From the Porch Evening settles with such stillness that we miss the first small stars. Luminous night moths, flickering around their temple of light, throw fistfuls of shadow across our faces. Alone on this porch, we watch the horses move through thier blackening field. But we place no bets tonight. Growing into our weaknesses, supple as skin, we invent no last chances at glory. Tired now, we can give away these questions we toss like pebbles to the stars. They are too honest, too rough in our fists, to have any answers waiting.
Christine Crockett's Questions:
Does the poem read as "resigned," or does it also contain the
seed of "possiblity"?
I've worked for a long time on this poem--is the overall effect of the voice and line natural? labored?

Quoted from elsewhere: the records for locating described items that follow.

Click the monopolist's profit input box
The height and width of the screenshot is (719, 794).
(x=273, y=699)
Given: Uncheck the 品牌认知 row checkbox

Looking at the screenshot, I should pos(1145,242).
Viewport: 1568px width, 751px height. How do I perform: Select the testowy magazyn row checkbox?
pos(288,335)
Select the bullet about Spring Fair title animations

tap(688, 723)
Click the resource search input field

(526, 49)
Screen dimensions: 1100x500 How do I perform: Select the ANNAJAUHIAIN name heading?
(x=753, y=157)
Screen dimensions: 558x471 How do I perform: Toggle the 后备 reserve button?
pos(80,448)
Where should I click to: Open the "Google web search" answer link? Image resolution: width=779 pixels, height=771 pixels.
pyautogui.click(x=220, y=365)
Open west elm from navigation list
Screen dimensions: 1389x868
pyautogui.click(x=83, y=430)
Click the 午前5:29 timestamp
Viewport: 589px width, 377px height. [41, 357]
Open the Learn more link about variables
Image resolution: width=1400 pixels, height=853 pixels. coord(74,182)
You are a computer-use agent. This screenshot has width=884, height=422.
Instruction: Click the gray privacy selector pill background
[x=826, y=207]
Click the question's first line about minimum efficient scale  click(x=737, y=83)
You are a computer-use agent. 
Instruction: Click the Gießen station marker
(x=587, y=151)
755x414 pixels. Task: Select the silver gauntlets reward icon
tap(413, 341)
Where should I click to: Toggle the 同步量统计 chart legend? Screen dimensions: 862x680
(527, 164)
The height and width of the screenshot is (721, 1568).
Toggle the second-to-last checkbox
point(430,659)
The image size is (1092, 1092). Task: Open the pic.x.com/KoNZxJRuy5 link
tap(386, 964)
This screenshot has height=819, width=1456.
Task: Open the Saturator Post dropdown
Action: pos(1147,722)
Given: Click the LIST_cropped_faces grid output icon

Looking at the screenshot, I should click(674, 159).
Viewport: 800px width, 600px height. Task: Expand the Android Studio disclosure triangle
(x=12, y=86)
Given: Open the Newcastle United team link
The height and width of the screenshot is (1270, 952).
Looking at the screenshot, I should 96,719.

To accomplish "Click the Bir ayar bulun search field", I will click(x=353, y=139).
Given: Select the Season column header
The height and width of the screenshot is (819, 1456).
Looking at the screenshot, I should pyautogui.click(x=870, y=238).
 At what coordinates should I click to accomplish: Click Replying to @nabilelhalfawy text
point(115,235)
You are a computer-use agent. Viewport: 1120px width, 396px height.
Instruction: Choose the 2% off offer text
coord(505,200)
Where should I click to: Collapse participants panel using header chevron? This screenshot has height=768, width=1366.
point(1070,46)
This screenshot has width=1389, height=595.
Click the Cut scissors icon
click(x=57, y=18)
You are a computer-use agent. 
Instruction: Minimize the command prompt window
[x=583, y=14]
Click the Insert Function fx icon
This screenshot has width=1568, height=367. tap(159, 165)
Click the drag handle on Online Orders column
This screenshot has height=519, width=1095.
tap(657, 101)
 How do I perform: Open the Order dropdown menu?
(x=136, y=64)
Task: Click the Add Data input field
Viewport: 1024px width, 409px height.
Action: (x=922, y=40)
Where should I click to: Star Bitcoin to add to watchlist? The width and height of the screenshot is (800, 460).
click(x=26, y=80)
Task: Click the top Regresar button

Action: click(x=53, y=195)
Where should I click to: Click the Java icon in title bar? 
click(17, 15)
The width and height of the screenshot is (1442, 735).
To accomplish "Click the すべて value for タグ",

Sound Machine Behind your door the clear brook tumbles, one ceaseless glide over pebbles colored like autumn. This water carries you from memory to memory, where young girls gliding on frozen ponds, scarves ablaze in trails behind them, their small breaths left in thin tufts of mist, the fading notes of voices thinning to grey, then silence and the aching. Your water sounds move through silent springs. Your brook continues to wind and tumble, the exhaled breaths of young girls freeze on the surface as you sleep beneath, as you glide the lost and blackening waters, waiting for the ice to be empty again. Waiting for the memory to cease.
Christine Crockett's Questions:
Do the two settings of water and ice work together to effectively convey the
subject of the poem?
Is the poem's perspective too subjective to convey the
subject at all?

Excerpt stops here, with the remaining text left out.